Omnivore - Chapter 2

Chapter 2 provides an account of how corn has taken over industrial agriculture and farms. Agriculture has expanded from 1 in 4 Americans living on a farm to 1 farmer feeding 129 people, making them the most productive people on the planet and yet barely earning a living. There was an especially troubling account of modern corn cultivation. Pollan does a good job of conveying the soulless corporate culture in the selling of GMO seeds to farmers and how strains have been developed to grow increasingly more dense, creating cities of corn that have taken over farms filled with a diversity of animals, feedcrops and even people. The development of corn monoculture farms has streamlined and minimized human labor to the point were farming communities have become unpopulated ghost towns (Pollan points out that four high schools were required to form one football team).

The advent of monoculture has its roots before World War II. The Haber process is a means of fixing nitrogen gas in the forms usable of life forms. While it was originally used to produce ammonium nitrate in the war, the plants were used to produce synthetic fertilizers to continue the wartime economy. This is a classic example of the logic of industry overcoming the logic of nature. No longer did farmers rely on and energy of the sun and legumes (with nitrogen-fixing bacteria) to restore soil fertility, instead synthetic nitrates (ultimately driven by fossil fuels) were used. While much faster and more prolific, it operates in an energy-deficit, unlike agriculture driven by the sun.

The biological subsidy of synthetic nitrates was compounded by irrational economic subsidies of the Nixon administration that systematically deconstructed the New Deal. Too much yield driving down prices is just as bad as low yield due to weather for farmers. The Even-Granary Program prevented farmers from selling corn into a weak market (to prevent further price drops) by allowing farmers to take out loans and use the corn as collateral (either they can sell the corn to pay off the loan when prices rise again or the government can take the corn).
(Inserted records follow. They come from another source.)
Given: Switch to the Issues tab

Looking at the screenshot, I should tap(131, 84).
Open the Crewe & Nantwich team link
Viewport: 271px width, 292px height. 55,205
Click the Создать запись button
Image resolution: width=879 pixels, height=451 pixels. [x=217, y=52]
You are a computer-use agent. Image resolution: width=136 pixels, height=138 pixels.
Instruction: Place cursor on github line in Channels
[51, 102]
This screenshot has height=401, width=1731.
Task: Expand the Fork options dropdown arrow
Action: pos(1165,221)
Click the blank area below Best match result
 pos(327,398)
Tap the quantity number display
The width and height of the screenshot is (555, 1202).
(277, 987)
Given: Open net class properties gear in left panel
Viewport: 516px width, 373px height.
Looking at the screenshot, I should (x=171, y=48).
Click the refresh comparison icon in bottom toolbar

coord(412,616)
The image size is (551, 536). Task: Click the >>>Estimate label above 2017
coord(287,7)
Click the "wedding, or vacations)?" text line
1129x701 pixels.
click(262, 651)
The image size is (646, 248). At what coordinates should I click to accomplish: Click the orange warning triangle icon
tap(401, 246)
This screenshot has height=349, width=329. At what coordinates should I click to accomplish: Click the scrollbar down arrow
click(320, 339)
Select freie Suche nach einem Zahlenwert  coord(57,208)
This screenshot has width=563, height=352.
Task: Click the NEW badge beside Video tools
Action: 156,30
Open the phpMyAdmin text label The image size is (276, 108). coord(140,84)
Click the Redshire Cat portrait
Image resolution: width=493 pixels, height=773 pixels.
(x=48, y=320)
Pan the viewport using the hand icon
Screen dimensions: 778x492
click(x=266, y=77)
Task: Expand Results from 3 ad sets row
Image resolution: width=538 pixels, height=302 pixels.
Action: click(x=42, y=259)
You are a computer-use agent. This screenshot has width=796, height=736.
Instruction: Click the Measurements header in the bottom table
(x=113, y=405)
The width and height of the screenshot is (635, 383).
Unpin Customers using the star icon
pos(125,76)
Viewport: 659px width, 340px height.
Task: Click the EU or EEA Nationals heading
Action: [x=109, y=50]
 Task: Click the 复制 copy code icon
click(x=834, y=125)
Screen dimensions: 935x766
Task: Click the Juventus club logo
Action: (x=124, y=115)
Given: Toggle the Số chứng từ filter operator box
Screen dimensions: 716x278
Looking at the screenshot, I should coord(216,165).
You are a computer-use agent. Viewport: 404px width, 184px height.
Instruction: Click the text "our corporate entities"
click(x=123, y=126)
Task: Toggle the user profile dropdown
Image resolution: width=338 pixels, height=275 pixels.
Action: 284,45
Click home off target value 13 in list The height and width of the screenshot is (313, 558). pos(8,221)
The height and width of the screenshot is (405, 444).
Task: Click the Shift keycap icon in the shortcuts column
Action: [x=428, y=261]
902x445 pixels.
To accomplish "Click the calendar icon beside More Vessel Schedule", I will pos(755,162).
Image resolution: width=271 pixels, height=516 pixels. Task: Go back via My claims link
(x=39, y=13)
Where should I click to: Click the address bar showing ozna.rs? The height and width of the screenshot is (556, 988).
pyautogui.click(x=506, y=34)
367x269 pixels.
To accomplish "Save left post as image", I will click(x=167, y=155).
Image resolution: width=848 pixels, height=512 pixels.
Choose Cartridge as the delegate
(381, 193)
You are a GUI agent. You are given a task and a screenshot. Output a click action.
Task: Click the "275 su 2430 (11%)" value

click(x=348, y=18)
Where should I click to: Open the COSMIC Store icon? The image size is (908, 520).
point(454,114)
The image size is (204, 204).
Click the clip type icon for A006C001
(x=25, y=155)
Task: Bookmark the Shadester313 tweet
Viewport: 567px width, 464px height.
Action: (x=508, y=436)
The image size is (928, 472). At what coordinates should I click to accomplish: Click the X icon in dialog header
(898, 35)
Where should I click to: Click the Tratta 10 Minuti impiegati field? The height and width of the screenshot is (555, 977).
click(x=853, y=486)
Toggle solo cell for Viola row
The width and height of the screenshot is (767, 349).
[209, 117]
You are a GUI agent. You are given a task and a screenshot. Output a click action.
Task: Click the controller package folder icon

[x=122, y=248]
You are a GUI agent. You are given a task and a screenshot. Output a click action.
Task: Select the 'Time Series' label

Amid high food prices, the Nixon administration instead implemented a direct payment system encouraging farmers to flood the market (because the government would simply pay the difference when prices fell). This removed the bottom from corn prices, forcing farmers to keeping increasing yield to earn enough money to survive (a farm is not like a corporation, employees can't be fired to downsize if the market is weak; if the farmer leaves another farmer will take the land and continue to saturate the market). In effect, the government was pandering to corn purchasers, filling supermarkets with cheap food made from corn derivatives.